WRITTEN INSTRUCTION
Copy the passage about the C programming language below word for word, in full.

TEXT TO READ
C is a relatively minimalist programming language that operates close to the hardware, and is more similar to assembly language than most other programming languages. Indeed, C is sometimes referred to as "portable assembly," reflecting its important difference from assembly languages: C code can be compiled for and run on almost any machine, more than any other language in existence, while assembly languages run on at most a few very specific models of machines. C is typically called a low level or medium level language, indicating how closely it operates with the hardware.

This is no accident; C was created with one important goal in mind: to make it easier to write large programs with fewer errors in the procedural programming paradigm, but without putting a burden on the writer of the C compiler, who is encumbered by complex language features. To this end, C has the following important features:

Some features that C lacks that are found in other languages include:

Although the list of useful features C lacks is long, this has not been important to its acceptance, because it allows new compilers to be written quickly for it on new platforms, and because it keeps the programmer in close control of what the program is doing. This is what often allows C code to run more efficiently than many other languages. Typically only hand-tuned assembly language code runs more quickly, since it has complete control of the machine, but advances in compilers along with new complexity in modern processors have quickly narrowed this gap.

GIVEN MATERIAL
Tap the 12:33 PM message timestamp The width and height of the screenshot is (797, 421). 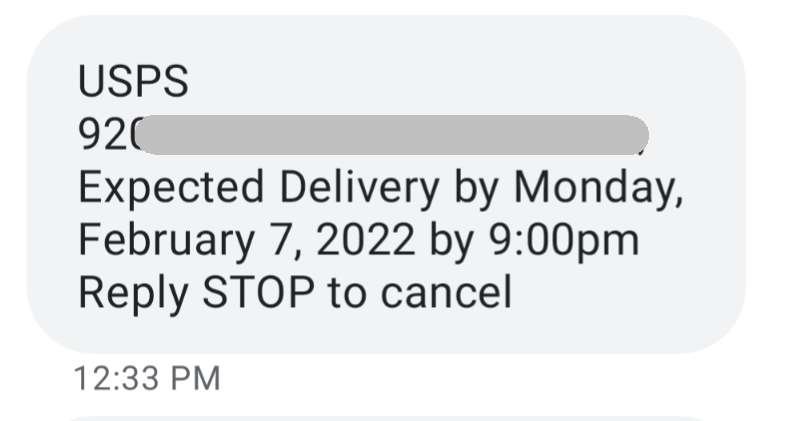[147, 379]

ANSWER FOR THE TASK
C is a relatively minimalist programming language that operates close to the hardware, and is more similar to assembly language than most other programming languages. Indeed, C is sometimes referred to as "portable assembly," reflecting its important difference from assembly languages: C code can be compiled for and run on almost any machine, more than any other language in existence, while assembly languages run on at most a few very specific models of machines. C is typically called a low level or medium level language, indicating how closely it operates with the hardware.

This is no accident; C was created with one important goal in mind: to make it easier to write large programs with fewer errors in the procedural programming paradigm, but without putting a burden on the writer of the C compiler, who is encumbered by complex language features. To this end, C has the following important features:

Some features that C lacks that are found in other languages include:

Although the list of useful features C lacks is long, this has not been important to its acceptance, because it allows new compilers to be written quickly for it on new platforms, and because it keeps the programmer in close control of what the program is doing. This is what often allows C code to run more efficiently than many other languages. Typically only hand-tuned assembly language code runs more quickly, since it has complete control of the machine, but advances in compilers along with new complexity in modern processors have quickly narrowed this gap.